##### PROVIDED MATERIAL

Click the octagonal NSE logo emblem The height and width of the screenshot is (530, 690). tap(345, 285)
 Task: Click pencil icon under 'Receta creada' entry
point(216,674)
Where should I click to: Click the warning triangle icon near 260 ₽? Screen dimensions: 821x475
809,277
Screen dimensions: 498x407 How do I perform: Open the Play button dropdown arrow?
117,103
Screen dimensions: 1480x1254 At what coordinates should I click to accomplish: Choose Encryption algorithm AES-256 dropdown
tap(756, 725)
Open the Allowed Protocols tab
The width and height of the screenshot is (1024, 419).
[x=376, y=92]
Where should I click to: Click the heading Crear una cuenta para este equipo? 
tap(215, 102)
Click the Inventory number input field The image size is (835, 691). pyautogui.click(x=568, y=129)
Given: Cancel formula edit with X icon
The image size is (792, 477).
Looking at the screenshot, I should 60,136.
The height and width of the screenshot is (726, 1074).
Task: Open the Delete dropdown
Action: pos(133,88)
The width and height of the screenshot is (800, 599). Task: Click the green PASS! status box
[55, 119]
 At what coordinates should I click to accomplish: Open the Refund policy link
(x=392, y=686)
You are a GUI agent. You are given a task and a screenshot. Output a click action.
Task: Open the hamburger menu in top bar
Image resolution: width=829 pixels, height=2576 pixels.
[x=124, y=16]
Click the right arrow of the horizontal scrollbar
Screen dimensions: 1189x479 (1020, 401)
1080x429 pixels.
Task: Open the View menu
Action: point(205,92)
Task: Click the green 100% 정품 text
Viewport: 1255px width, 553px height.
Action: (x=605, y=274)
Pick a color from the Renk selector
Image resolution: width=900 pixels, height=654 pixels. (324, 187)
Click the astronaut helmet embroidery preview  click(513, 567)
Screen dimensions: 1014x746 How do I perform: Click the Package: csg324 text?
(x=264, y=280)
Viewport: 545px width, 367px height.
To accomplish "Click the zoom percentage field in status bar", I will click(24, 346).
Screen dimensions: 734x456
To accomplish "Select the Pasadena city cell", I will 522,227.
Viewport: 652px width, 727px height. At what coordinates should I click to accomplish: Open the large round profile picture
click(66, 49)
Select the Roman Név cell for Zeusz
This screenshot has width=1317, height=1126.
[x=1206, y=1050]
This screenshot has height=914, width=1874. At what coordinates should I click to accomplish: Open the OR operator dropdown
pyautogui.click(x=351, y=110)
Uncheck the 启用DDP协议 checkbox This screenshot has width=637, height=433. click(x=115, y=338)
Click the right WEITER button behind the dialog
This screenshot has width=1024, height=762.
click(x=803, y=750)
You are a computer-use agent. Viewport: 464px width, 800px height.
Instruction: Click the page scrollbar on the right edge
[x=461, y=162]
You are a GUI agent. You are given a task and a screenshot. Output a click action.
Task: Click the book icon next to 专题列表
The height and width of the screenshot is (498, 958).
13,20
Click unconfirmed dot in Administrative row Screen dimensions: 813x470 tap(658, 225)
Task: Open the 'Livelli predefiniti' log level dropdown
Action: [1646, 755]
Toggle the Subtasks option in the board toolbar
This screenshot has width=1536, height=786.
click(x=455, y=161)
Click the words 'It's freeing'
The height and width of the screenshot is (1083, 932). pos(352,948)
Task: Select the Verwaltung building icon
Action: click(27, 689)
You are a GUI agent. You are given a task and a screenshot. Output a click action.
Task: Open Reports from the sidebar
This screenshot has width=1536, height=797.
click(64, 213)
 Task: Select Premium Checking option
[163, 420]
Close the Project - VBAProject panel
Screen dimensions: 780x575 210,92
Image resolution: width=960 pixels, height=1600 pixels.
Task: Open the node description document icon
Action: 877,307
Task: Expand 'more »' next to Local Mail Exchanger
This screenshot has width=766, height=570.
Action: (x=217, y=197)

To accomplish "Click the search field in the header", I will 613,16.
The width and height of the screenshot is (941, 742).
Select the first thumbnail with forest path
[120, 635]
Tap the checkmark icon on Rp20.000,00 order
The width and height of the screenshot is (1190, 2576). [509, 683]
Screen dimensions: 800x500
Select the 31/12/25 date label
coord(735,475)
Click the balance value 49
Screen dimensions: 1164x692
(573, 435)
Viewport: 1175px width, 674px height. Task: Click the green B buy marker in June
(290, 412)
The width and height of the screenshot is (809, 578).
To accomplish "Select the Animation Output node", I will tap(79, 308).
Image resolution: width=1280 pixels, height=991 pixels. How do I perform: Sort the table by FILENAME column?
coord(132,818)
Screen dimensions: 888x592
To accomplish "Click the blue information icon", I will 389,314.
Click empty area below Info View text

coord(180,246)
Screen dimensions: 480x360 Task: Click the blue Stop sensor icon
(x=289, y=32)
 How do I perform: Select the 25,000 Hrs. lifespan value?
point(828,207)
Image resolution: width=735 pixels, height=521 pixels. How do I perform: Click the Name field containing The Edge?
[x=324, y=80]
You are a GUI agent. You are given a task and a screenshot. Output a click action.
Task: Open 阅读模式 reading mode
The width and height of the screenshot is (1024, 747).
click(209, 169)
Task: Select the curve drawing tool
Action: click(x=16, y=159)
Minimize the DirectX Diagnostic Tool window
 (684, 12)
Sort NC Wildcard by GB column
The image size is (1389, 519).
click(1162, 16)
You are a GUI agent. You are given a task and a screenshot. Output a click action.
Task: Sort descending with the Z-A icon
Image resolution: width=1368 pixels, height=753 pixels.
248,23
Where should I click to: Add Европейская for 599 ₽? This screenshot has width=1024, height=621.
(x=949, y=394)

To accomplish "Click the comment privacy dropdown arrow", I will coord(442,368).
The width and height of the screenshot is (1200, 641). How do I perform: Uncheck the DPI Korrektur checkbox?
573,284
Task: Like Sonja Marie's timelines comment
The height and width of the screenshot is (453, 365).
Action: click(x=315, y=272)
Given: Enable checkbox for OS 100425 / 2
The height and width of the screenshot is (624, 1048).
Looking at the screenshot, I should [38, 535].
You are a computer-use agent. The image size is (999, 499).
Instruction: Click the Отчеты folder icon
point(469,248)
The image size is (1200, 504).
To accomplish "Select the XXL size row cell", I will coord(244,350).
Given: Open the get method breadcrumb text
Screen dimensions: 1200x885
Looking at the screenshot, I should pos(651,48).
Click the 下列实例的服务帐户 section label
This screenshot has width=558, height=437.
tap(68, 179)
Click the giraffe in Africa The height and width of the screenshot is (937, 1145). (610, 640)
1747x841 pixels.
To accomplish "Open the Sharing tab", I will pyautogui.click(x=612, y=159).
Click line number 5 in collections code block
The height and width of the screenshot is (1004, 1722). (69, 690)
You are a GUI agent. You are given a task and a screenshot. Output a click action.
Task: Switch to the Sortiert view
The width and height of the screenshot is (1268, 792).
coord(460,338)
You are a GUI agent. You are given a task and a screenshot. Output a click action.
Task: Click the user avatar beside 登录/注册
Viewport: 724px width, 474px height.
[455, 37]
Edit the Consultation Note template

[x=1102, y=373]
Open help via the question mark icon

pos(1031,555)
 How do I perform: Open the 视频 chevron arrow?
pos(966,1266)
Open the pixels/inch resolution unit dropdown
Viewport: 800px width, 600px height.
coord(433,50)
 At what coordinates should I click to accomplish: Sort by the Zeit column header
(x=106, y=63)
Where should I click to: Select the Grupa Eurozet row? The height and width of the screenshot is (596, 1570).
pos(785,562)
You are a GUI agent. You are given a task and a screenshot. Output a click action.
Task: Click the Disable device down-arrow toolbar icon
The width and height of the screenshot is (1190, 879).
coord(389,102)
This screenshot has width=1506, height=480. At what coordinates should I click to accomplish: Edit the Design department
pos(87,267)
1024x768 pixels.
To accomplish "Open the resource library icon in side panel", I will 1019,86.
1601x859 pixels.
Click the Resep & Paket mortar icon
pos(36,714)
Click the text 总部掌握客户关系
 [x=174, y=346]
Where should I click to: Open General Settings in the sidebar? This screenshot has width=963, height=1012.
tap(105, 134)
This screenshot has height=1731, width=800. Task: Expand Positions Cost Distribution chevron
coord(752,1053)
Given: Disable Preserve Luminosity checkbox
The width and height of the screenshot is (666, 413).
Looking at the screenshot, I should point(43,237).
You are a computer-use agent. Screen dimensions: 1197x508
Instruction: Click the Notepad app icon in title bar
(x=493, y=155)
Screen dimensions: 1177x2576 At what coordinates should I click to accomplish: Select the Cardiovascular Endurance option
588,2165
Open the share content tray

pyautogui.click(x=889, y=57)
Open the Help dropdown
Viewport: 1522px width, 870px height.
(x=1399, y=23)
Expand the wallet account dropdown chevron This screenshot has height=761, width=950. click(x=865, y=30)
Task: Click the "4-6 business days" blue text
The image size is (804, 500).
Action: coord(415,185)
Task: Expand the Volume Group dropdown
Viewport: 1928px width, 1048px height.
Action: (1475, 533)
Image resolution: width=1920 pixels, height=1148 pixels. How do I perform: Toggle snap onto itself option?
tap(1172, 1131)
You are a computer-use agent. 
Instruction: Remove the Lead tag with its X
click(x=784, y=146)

##########

TASK OBJECTIVE →
Look through the entries and find each line that has the string "comment". Copy those lines.

OUTPUT FOR THIS EXERCISE →
To accomplish "Click the comment privacy dropdown arrow", I will coord(442,368).
Task: Like Sonja Marie's timelines comment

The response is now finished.